Chapter 11

Caidrik reached the old bridge just in time to see Bulwark throw Nadia off the opposite ledge.

He bellowed her name as she dropped toward the violent river.

The sound ripped out of him, raw and useless, already swallowed by the roar of the churning water below.

There was no time to think. He leaped, shifting in the air, the change snapping through him so fast it hurt.

Bones burned and reset, skin stretched, and his wolf strength slammed into place.

He hit the water hard and went under. Pain spiked through his eyeballs.

He burst back up, fighting wildly.

The current took him immediately. It dragged him sideways, spun him, dunked his head under and yanked it back out.

Water blasted up his snout and down his throat.

He coughed out gallons, choking, his lungs screaming.

His head bobbed and ducked and bobbed again, and nothing filled his vision but white water and spray.

Trying to see was useless. Everything moved too fast.

“Nadia,” he tried to roar, but only a wolf’s growl came out, torn apart by the sound of the river. He shoved his head down, tried to swim under the top current, and smashed sideways into a sharp rock. Pain slashed across his rib cage, sharp enough to make him snarl as the water rolled him over it.

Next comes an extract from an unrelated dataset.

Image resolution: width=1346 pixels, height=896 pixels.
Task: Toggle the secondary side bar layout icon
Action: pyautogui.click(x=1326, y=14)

Damn it. He forced himself to the surface again.

Wait.

Her head broke the surface ahead of him, then disappeared again. They were in the middle of jagged rapids now with the water hammering stones, and he could see blood pooling around her. The red spread and thinned, foaming at the surface.

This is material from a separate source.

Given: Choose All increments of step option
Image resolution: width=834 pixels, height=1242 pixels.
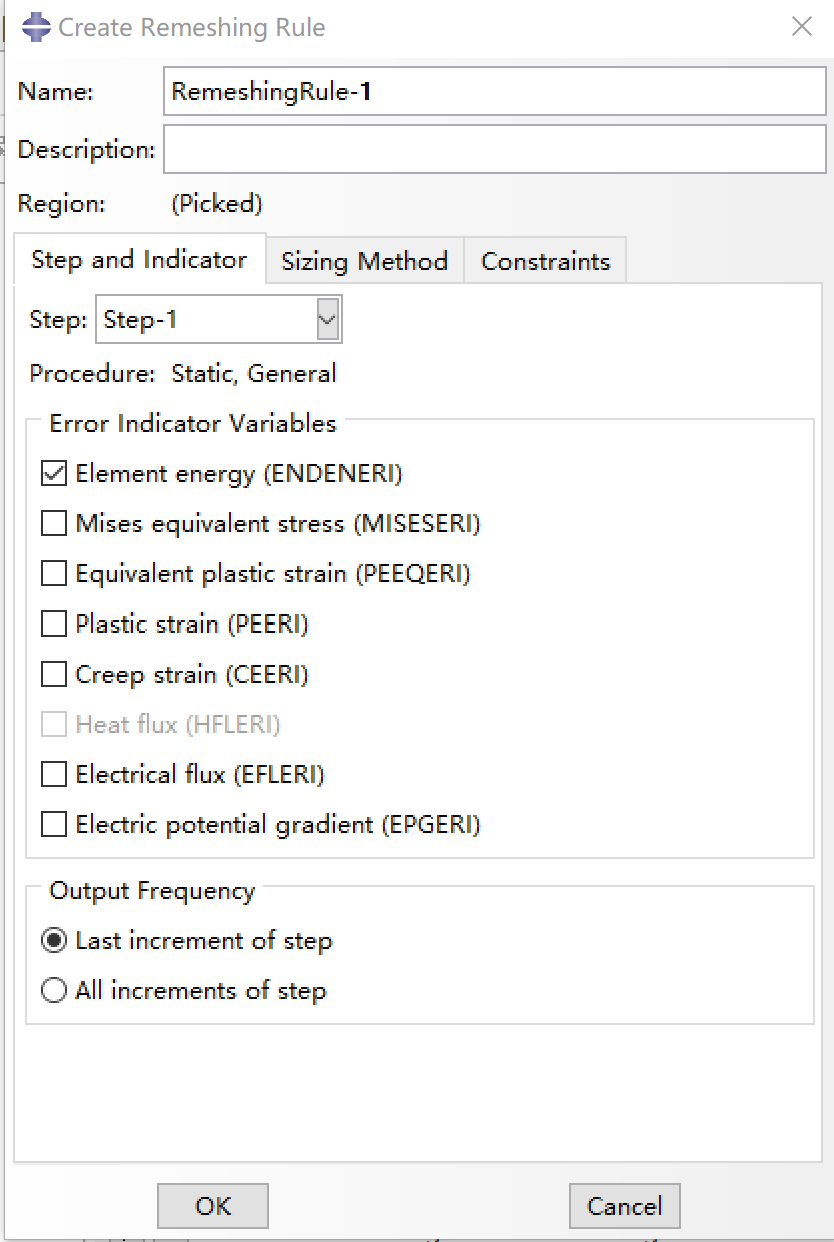Looking at the screenshot, I should tap(54, 991).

Something hit him beneath the current, a surge of energy that rolled through the water hard. She must have shifted. Good.

He paddled closer, then stopped fighting it and let the current take him, trusting that if he stayed with it, they’d end up in the same place.

Branches whipped past him. One cracked against his shoulder.

Another nearly took his head off. He slammed into another rock and pain flared down his leg, hot and deep, but he didn’t slow.

The sound changed. Deeper. Louder. A constant thunder that filled his ears.

The waterfall.

Not a little one. One where tourists drove for hours just to get a picture. It was beautiful and deadly. This one ended in razor sharp rocks and a landing that would kill them.

He had to get to her first.

Swimming hard as he could, he spotted her in flashes, twisting with the water until he whipped himself around a cluster of rocks and landed in front of her.

Her white fur matted around her wide eyes.

Too wide. She paddled furiously, but she was no match for the current.

Blood streaked her fur but he couldn’t tell how bad it was.

He dove and snagged the back of her neck in his jaw, careful not to hurt her. The taste of her fur filled his mouth. He kicked, shoved off a rock, and pushed them toward the shore with what strength he had left.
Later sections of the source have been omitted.